▶ Task details: Extract each line from the records below that contains the string "pixels".

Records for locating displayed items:
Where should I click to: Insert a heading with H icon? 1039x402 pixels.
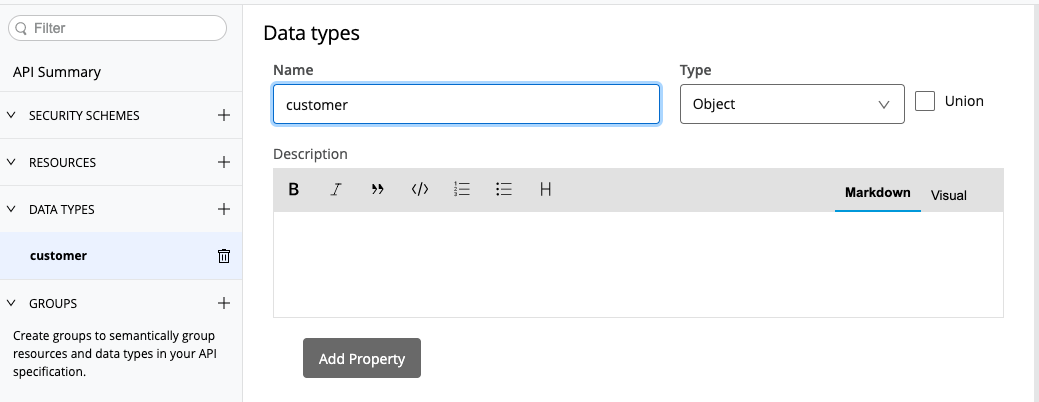point(546,189)
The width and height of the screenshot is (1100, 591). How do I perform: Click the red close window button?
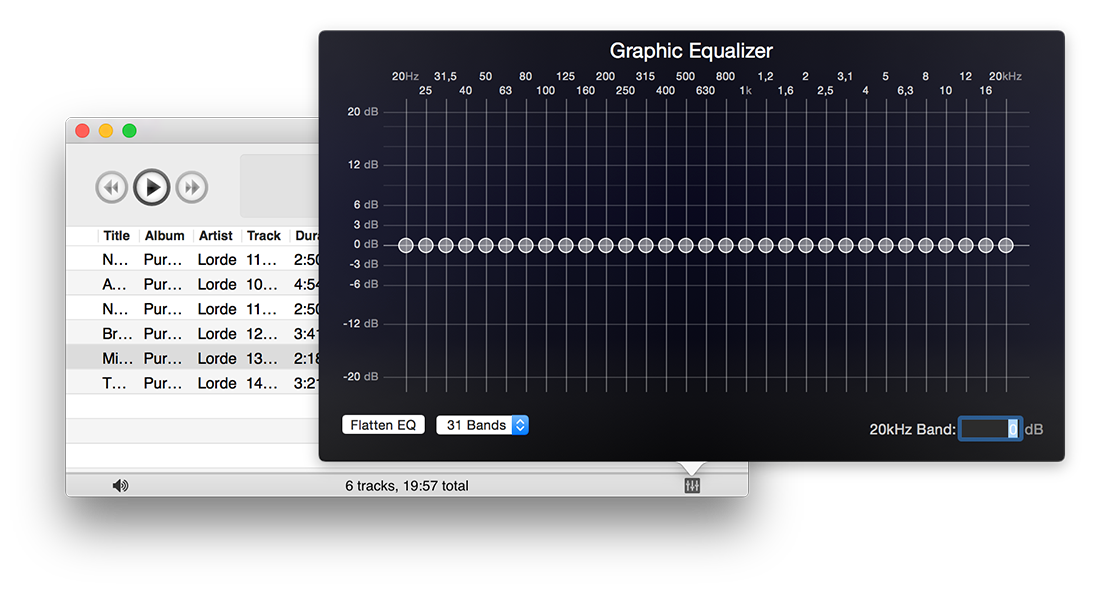(x=82, y=131)
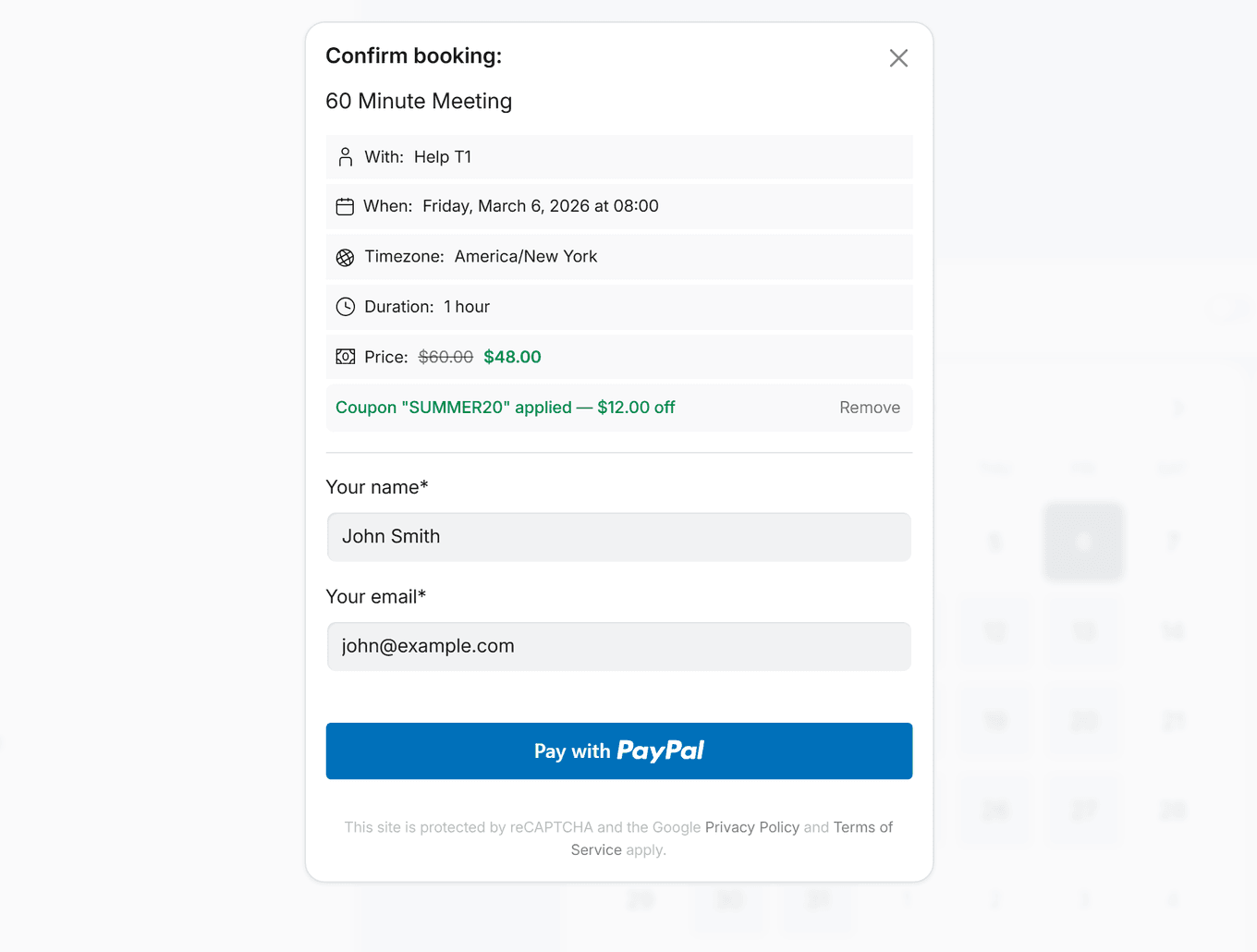This screenshot has width=1257, height=952.
Task: Click the "America/New York" timezone text
Action: pyautogui.click(x=525, y=256)
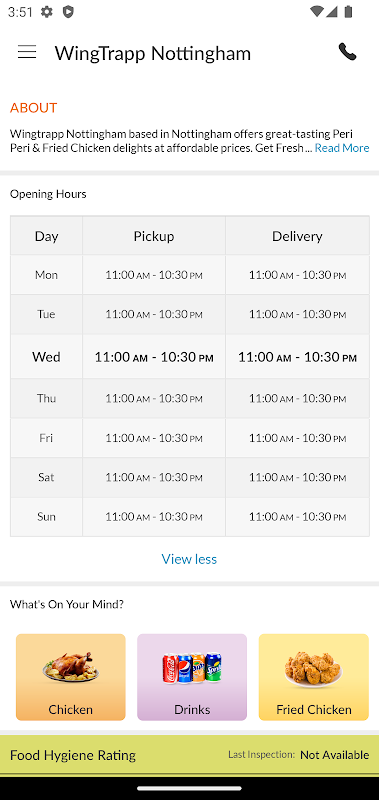
Task: Tap the settings gear in status bar
Action: click(47, 12)

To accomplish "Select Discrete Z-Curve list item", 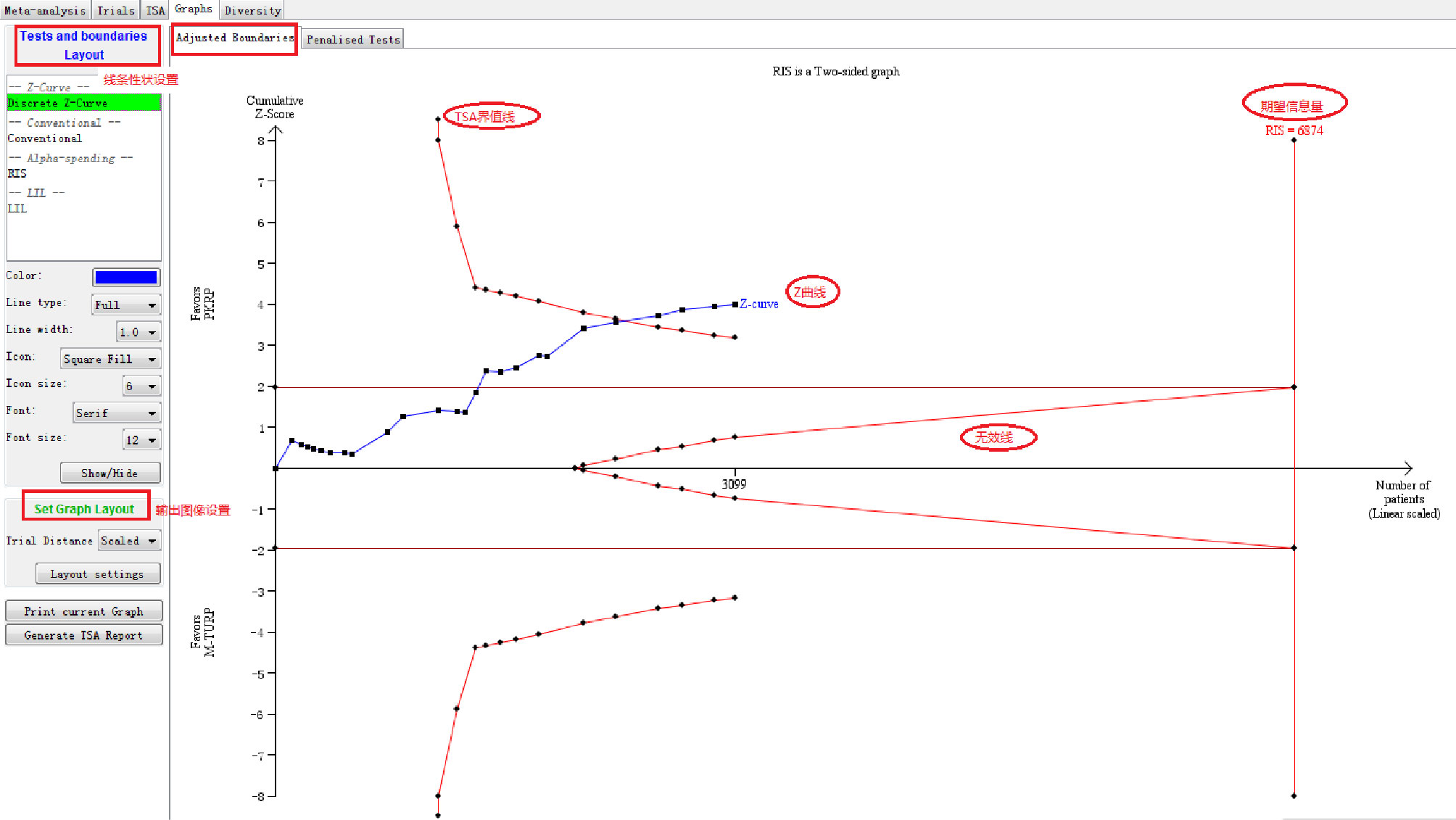I will coord(58,103).
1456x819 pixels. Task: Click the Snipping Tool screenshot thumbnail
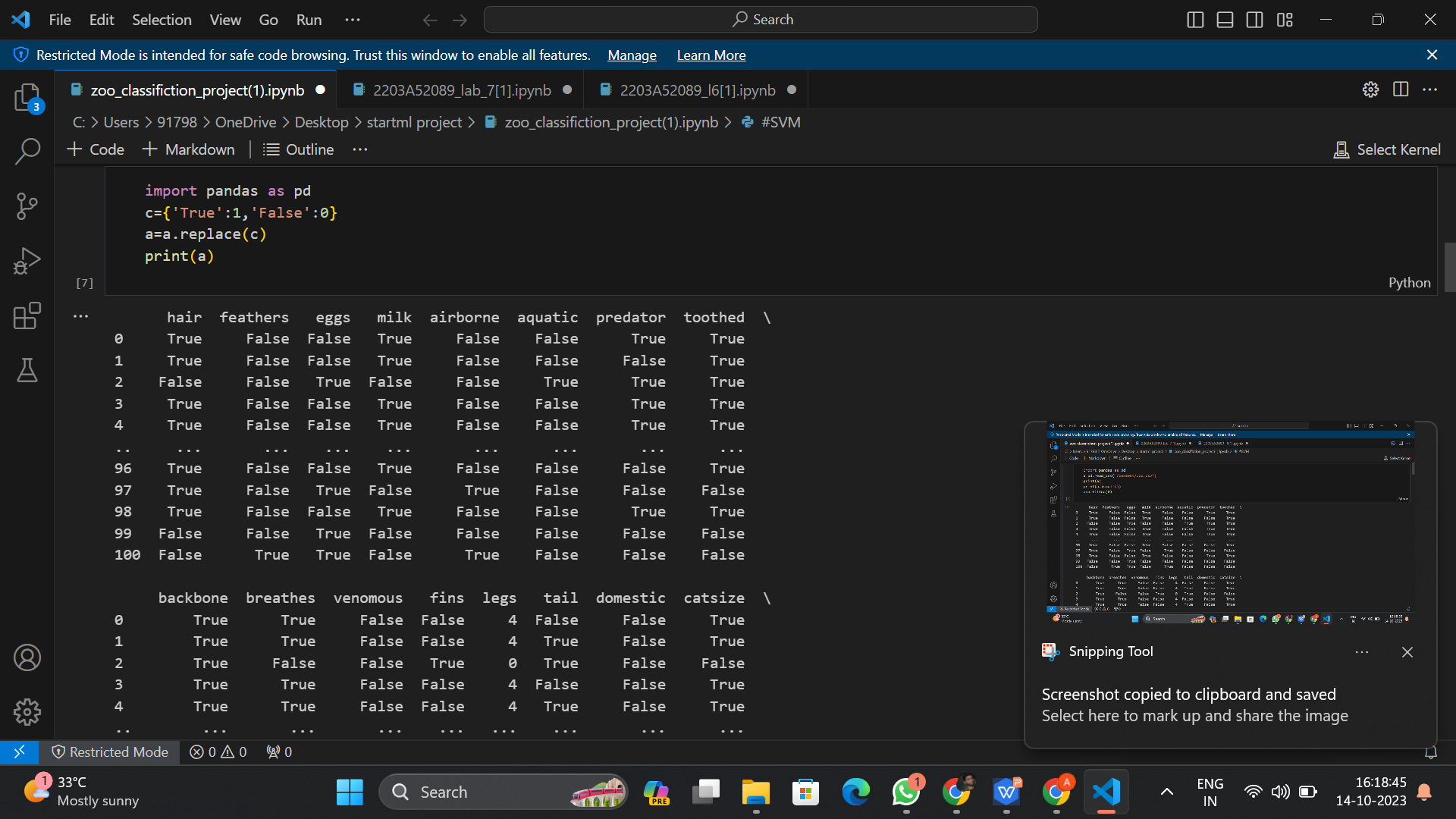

▶ Response to the task:
Where should I click to: Insert a heading with H icon? 1039x402 pixels.
1456x819 pixels. Task: Click the Snipping Tool screenshot thumbnail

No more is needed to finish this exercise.